Improved mathematical model of dark fermentation for enhanced biofuels production with zinc supplementation

Abstract

Various are the detrimental impacts on the environment as well as on human beings when burning fossil fuel for energy purposes. This has led to great interests in alternative energy sources as prime solution. Lignocellulosic biomass is considered to be the major biological renewable energy source for biofuels production. Lignocelluloses are plentiful, naturally found and require simple processing. To this end, microbial fermentation systems have seen potential gains for the generation of biofuels. Biomass contains different mixed sugars and it can serve as promising substrate in fermentation processes like AcetoneButanol-Ethanol (ABE) dark fermentation. Moreover, the addition of zinc in ABE fermentation plays a substantial role in genetic modifications and the regulation of specific enzymes of the metabolic pathway which leads to enhanced production of biofuels. In order to predict the behavior of each carbohydrate and thus find the optimum conditions in ABE fermentation, a predictive mathematical model of ABE dark fermentation was developed in this study.
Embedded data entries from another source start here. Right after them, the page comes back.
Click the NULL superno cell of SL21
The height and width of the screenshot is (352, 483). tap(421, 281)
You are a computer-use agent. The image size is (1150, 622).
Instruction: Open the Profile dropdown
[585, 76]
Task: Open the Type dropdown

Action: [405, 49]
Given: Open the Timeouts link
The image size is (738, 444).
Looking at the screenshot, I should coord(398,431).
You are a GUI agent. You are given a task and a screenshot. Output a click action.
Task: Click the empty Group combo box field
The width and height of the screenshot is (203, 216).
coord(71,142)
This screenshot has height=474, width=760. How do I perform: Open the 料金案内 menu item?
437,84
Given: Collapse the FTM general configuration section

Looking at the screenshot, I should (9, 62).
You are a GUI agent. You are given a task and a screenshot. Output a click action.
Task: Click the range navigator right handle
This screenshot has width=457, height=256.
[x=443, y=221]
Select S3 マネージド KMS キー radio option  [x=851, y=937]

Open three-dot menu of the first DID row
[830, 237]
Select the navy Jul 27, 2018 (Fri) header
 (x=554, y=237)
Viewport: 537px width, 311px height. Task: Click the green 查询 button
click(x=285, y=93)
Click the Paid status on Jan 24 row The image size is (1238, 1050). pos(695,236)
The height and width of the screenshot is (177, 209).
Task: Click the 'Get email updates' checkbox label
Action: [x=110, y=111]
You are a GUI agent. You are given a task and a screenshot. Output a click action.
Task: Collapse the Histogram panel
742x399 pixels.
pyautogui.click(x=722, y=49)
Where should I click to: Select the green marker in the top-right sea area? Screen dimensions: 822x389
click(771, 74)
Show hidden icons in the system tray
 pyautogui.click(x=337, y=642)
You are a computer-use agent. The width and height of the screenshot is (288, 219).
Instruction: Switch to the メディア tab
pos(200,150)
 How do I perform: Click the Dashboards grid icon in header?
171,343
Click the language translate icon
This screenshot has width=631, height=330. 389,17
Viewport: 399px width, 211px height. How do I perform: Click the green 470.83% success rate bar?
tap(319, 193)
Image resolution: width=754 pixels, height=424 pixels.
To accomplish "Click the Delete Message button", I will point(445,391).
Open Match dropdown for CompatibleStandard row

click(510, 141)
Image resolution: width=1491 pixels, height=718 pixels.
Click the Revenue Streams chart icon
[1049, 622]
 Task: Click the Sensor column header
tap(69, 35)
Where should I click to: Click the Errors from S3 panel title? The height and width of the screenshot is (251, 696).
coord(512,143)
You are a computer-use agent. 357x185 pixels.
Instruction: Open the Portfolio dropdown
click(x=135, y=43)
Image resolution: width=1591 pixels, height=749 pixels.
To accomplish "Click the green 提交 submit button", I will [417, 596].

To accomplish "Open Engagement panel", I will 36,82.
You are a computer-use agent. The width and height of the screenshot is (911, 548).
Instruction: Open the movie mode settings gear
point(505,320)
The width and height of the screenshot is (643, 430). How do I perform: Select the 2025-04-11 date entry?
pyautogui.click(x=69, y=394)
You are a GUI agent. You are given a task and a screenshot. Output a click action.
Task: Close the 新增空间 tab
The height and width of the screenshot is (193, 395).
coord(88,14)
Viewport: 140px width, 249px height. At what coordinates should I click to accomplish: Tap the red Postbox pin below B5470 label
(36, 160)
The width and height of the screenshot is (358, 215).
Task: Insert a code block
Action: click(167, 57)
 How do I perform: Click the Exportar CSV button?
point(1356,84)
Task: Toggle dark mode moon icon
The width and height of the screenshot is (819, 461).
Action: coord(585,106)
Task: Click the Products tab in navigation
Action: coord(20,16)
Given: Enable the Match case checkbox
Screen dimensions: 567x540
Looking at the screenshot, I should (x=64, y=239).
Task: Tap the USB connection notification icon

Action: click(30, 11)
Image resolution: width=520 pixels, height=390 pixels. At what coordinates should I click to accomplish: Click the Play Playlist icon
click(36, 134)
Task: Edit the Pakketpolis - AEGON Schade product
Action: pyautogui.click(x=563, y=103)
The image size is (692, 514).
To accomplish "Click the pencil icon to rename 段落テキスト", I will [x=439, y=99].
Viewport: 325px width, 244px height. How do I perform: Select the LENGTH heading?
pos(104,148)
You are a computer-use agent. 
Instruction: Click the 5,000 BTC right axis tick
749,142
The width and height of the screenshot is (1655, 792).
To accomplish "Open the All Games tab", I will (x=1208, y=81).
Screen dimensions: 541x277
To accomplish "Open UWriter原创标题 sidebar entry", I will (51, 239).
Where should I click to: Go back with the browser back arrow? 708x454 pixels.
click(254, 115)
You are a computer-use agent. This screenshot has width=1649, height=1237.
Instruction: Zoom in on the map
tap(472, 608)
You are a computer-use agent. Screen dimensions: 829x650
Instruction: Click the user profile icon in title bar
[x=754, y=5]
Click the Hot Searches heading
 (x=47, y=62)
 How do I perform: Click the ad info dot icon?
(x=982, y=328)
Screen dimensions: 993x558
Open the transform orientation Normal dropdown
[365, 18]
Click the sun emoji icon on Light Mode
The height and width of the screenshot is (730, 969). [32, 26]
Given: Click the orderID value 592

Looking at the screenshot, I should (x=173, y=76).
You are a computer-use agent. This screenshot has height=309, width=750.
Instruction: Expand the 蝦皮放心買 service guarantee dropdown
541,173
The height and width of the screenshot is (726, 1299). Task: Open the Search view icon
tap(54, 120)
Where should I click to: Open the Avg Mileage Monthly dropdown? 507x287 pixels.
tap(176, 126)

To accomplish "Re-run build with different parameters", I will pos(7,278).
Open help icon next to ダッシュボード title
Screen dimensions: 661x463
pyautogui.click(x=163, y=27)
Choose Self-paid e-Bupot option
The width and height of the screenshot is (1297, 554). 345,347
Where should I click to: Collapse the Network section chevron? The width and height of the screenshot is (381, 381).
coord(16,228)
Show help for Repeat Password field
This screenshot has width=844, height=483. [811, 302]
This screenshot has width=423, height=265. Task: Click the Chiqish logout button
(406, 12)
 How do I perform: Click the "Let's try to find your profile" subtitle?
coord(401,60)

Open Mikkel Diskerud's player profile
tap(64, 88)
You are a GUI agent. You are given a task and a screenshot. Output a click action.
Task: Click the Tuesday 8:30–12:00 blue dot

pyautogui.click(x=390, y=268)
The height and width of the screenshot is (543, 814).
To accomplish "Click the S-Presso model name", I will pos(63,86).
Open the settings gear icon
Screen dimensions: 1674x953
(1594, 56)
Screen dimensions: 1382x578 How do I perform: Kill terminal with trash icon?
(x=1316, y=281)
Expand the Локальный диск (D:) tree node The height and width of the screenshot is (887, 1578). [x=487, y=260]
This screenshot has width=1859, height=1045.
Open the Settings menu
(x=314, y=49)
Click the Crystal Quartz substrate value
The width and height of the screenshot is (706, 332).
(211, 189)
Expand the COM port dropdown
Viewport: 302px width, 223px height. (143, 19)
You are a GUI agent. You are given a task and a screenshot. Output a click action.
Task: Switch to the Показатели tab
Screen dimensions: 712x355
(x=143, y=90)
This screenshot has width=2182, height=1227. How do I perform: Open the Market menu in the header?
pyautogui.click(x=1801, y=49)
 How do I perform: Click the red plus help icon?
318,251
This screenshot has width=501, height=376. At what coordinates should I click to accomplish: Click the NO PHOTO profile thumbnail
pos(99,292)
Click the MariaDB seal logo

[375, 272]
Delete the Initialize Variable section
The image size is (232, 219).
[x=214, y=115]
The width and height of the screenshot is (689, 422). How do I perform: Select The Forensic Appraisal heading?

This model serves to follow the dynamic progression of three different carbohydrates used as sole carbon source namely xylose, arabinose and glucose found in lignocelluloses. The model was simulated under seven scenarios with and without supplementary zinc and then validated with different experimental data. Sensitivity analysis, parameter scan and parameter estimation were performed in order to fit best the experimental data. The simulated results of this model show compliance with the experimental results. Each carbohydrate showed enhanced consumption rates under supplementary zinc and therefore higher level of solvents. However, more studies can be conducted based on this built model in order to predict the optimum conditions for the combination of all three carbohydrates to come up with a comprehensive mathematical lignocellulose model.